Whirling to address Torian, Greer pounds at that dream: “I told you all next year you’re going to be in the spotlight because the way you play basketball is the way you’re going to do other things.” The principal was referring to academics.

“We’re going to go shopping right now,” Raymond Mitchell said to his son.

Because of a bureaucratic snafu, NASA did not receive the full $300,000 funding for the pilot program, called Earth to L.A., until last week. High School principals throughout Los Angeles, Inglewood and Pasadena rushed to select students and persuade their parents that the trip would be beneficial. Most of those participating in the program are African American; a few are Latino.

The six-week program, offered only in the Los Angeles area, is intended to encourage minority students from inner-city communities to pursue earth sciences and mathematics at traditionally black colleges and universities.
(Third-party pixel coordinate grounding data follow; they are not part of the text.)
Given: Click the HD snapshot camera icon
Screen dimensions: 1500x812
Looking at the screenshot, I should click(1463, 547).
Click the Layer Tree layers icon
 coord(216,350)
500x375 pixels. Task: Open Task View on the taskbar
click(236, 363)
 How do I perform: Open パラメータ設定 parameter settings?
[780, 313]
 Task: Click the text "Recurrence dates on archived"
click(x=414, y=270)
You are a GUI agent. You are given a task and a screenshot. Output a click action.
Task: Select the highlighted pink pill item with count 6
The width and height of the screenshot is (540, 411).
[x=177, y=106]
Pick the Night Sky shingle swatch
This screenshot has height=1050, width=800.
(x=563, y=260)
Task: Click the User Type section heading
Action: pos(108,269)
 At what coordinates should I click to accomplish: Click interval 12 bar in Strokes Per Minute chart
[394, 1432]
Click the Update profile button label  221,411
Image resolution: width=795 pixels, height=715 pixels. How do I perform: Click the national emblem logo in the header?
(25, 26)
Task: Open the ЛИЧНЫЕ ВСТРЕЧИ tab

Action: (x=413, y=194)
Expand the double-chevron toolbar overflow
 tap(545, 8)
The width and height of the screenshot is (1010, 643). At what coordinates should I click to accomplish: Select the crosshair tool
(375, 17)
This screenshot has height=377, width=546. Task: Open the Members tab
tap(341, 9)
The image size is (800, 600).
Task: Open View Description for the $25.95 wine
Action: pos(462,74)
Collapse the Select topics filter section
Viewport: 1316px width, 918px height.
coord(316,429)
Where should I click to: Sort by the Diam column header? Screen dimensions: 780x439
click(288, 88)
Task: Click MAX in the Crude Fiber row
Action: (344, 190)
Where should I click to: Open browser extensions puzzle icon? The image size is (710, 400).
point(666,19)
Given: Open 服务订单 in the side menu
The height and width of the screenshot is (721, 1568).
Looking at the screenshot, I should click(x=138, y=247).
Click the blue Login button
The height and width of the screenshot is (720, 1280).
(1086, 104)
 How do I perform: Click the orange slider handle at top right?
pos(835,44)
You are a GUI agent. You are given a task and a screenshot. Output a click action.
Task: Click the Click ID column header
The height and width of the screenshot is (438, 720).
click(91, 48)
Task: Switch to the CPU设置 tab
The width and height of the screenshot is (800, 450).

The 54 chosen students, who had to have at least a B average, were chosen from Bell, Pasadena, Muir, Morningside, Inglewood, South Gate, Roosevelt, Jordan, Locke, Banning, Hamilton, Dorsey and Gardena high schools.

On Tuesday, they began a four-week stay at Central State University in Wilberforce, Ohio, studying computer science, earth sciences and mathematics. Each student receives a $60 weekly stipend and help from the the Los Angeles-based Council of Black Administrators.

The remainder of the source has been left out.